In order precisely to understand Italian intergovernmental relations, it is always necessary to keep in mind one premise: Italian governments have constantly being weak both in terms of their likely and projected stability and in terms of their decisionmaking powers. Therefore, those institutions and groups that were interested in opposing a decision could just try to buy time and wait for the inevitable change in the government and/or the ministers and/or the policies. There has so far been no improvement either in the stability or in the decision-making powers of Italian governments. Indeed, two major changes indicate that many decisions will be taken elsewhere. Paradoxically, if this phenomenon is confirmed it may allow those Italian governments that are successful in gaining enough political stability to concentrate on few, major decisions. The first, very important change has been the growing of the ties between Italy and the European Union. This is not at all a development that concerns simply and only Italy. However, some of its consequences have been more important for Italy than for other European member states of the European Union. The case of the Euro is especially revealing.
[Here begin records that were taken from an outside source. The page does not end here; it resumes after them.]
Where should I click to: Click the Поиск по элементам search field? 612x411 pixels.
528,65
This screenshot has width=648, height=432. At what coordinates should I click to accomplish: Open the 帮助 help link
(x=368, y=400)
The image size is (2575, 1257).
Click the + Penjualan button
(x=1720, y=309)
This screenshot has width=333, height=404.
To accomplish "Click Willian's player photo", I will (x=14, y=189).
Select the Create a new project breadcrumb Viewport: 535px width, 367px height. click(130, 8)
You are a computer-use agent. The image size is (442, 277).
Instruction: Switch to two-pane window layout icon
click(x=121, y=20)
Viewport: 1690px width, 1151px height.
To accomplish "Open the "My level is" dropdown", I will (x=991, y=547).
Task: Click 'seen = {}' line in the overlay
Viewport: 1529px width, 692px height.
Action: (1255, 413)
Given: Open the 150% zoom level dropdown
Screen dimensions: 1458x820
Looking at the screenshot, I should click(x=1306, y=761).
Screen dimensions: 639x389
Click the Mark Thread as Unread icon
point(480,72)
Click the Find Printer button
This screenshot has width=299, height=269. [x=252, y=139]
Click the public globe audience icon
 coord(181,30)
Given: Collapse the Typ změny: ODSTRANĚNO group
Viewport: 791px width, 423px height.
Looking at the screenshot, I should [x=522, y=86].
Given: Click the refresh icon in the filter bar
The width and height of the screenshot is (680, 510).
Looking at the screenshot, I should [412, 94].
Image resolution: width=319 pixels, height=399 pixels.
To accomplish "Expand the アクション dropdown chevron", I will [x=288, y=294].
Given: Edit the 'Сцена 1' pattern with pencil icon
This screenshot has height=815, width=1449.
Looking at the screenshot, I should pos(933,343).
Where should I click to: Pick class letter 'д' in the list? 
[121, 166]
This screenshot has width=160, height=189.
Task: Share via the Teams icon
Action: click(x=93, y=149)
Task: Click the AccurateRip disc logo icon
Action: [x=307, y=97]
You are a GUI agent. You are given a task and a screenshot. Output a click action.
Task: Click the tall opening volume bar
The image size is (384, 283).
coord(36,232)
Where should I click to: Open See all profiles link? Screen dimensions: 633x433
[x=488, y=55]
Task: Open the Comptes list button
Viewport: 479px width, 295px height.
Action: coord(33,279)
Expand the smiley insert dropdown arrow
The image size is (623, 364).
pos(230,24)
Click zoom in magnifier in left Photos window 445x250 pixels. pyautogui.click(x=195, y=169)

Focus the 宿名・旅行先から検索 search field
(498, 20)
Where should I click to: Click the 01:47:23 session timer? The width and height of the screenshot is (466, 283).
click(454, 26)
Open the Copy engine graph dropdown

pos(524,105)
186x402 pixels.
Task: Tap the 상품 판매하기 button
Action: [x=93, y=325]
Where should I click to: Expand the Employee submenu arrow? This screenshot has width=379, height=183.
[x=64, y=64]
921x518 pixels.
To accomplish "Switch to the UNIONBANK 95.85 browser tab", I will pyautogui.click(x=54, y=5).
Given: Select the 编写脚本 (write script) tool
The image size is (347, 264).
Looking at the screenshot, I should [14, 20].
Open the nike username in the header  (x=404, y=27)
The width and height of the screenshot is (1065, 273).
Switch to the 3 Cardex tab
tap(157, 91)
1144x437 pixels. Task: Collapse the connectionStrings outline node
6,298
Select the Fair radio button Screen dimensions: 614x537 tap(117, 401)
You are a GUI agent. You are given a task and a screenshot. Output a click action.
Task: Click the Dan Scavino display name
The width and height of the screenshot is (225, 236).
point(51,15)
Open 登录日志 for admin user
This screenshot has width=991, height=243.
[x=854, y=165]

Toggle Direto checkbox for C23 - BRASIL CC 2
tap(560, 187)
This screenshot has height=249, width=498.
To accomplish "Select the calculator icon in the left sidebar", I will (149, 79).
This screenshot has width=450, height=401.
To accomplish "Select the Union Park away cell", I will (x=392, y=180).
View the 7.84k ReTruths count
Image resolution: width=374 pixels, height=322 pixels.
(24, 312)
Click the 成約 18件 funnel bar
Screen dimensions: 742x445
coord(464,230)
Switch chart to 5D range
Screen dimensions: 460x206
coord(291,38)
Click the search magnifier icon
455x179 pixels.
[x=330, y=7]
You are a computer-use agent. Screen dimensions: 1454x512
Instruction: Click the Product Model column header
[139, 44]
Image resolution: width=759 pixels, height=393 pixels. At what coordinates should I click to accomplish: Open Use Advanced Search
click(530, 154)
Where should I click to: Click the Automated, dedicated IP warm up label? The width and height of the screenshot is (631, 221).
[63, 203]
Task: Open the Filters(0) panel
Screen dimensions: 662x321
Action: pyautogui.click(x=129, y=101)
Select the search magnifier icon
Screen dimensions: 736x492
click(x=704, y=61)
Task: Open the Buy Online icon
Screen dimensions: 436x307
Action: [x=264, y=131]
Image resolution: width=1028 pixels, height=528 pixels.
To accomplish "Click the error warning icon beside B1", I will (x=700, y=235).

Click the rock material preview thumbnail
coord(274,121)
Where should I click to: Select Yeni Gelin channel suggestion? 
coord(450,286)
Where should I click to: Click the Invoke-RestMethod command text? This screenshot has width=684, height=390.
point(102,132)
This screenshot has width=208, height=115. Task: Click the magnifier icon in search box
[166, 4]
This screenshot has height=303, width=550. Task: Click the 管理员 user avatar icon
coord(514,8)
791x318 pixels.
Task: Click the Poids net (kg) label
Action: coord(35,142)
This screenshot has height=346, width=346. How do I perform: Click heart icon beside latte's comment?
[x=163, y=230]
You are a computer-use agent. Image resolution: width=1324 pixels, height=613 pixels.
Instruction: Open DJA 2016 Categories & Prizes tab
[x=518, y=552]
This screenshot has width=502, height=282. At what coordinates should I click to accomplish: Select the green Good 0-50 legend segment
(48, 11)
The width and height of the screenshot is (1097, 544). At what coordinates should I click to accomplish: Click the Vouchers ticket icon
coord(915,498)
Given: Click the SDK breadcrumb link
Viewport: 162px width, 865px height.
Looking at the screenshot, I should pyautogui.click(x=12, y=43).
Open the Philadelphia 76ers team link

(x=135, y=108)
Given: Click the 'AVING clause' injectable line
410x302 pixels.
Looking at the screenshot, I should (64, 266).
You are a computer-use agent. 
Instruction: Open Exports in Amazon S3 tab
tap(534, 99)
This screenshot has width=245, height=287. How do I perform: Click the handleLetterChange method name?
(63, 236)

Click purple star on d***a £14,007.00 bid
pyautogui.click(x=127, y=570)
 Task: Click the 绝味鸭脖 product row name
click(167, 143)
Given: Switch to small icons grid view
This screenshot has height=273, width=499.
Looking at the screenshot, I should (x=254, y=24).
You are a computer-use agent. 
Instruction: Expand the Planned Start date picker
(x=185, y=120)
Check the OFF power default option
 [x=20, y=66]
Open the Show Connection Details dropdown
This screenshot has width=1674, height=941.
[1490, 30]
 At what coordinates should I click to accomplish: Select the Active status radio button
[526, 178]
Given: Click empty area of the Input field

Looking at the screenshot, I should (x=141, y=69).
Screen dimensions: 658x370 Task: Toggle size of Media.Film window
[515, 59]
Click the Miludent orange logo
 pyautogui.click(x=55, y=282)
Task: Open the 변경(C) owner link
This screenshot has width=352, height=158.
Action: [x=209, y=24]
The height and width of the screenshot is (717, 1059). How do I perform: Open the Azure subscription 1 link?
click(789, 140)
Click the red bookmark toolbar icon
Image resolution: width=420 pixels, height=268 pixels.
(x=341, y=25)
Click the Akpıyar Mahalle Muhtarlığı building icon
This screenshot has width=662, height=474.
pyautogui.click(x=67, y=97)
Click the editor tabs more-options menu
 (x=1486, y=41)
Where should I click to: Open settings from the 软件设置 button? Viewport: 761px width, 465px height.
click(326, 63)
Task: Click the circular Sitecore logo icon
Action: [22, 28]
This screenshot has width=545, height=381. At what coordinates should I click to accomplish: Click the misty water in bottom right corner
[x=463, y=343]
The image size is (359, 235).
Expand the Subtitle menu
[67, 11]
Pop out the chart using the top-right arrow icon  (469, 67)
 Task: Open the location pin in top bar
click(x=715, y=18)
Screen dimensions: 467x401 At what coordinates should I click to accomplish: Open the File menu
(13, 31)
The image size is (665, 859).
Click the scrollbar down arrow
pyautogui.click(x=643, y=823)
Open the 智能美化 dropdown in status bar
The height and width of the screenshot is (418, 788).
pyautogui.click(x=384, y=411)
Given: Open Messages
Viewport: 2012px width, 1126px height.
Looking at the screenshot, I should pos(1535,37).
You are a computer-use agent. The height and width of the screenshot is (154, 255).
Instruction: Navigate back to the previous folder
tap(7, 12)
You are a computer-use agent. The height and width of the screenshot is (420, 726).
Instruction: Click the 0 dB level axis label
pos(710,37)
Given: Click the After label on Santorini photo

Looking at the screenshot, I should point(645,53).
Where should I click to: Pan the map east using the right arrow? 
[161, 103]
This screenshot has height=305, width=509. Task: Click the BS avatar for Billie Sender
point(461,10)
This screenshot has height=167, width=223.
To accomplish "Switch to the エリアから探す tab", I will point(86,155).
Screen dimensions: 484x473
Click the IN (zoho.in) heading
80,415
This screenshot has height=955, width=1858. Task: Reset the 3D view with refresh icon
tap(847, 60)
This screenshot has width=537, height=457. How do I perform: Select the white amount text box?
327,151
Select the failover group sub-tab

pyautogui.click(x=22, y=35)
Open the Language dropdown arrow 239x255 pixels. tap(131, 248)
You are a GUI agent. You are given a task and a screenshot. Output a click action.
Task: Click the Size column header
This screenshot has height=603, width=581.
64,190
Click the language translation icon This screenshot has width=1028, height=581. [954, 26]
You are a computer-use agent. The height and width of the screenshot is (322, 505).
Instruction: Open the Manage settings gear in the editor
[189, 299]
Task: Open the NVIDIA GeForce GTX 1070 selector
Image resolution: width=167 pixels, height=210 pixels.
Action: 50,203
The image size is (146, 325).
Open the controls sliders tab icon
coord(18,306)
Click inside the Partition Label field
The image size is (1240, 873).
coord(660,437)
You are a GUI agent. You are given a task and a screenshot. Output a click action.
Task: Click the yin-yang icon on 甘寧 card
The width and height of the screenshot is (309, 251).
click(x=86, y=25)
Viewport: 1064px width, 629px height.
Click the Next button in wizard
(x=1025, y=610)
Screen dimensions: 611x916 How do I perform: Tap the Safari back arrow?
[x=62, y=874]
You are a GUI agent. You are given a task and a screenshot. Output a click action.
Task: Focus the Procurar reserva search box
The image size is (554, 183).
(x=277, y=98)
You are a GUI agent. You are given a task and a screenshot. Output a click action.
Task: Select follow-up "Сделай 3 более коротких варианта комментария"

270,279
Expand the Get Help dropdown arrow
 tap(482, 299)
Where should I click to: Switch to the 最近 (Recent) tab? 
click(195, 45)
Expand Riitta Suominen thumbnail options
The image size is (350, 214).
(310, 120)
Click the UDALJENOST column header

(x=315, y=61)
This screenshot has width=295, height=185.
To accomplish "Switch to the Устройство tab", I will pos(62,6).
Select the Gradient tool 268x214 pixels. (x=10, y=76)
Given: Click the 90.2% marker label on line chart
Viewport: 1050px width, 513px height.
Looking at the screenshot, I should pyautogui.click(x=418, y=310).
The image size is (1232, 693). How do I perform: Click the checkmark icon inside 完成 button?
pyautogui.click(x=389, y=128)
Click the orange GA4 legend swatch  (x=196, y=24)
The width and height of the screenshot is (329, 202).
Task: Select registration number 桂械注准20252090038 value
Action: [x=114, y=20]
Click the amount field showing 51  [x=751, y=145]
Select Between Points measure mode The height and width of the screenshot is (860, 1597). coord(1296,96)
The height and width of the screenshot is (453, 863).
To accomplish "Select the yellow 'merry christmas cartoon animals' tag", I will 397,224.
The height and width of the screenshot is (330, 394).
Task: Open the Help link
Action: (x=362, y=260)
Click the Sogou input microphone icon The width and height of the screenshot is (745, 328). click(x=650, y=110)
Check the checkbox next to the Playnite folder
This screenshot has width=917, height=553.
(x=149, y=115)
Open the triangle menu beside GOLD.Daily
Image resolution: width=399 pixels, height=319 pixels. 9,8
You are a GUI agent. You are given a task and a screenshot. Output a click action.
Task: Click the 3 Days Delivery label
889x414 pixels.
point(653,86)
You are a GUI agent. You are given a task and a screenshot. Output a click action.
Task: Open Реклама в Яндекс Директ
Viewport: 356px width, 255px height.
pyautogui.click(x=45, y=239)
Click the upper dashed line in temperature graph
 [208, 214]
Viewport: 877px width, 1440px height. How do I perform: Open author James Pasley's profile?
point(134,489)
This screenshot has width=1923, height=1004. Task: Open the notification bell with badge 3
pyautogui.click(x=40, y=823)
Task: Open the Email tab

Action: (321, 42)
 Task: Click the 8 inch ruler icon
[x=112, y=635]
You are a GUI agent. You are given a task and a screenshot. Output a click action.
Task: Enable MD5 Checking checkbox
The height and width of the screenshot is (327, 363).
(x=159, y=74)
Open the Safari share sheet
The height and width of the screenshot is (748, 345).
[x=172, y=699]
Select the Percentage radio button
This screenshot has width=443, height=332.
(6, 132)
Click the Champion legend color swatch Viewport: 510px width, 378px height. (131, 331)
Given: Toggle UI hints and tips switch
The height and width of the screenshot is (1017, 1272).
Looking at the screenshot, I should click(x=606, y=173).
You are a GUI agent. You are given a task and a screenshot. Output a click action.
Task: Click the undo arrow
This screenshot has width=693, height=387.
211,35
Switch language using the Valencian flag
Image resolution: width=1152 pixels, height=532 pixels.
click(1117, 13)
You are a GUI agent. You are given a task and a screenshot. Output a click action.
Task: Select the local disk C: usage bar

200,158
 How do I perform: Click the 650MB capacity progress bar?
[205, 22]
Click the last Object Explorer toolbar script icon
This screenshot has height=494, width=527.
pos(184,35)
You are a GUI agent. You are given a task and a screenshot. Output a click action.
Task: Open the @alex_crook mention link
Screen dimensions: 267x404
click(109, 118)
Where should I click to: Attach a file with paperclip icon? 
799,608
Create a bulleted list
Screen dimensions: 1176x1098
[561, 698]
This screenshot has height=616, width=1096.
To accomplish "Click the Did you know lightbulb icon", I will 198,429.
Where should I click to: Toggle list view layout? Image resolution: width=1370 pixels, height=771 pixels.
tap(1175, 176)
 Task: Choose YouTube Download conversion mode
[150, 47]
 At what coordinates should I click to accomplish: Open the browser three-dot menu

Italian public opinion and fundamentally all Italian governments, with the possible exception of the one led by Silvio Berlusconi from April to December 1994, have been, at least verbally, unabashedly pro-Europe in all its various expressions. This pro-European attitude has constituted a sort of threshold for the governmental acceptance of some parties. Gradually, though increasingly, the Communists shifted their position and their policies towards, at least in the late 1970s, full acceptance and full participation in the European institutions and unification process. Hence, to some extent, one can say that the simple existence of a European democratic framework produced positive results for the Italian political system.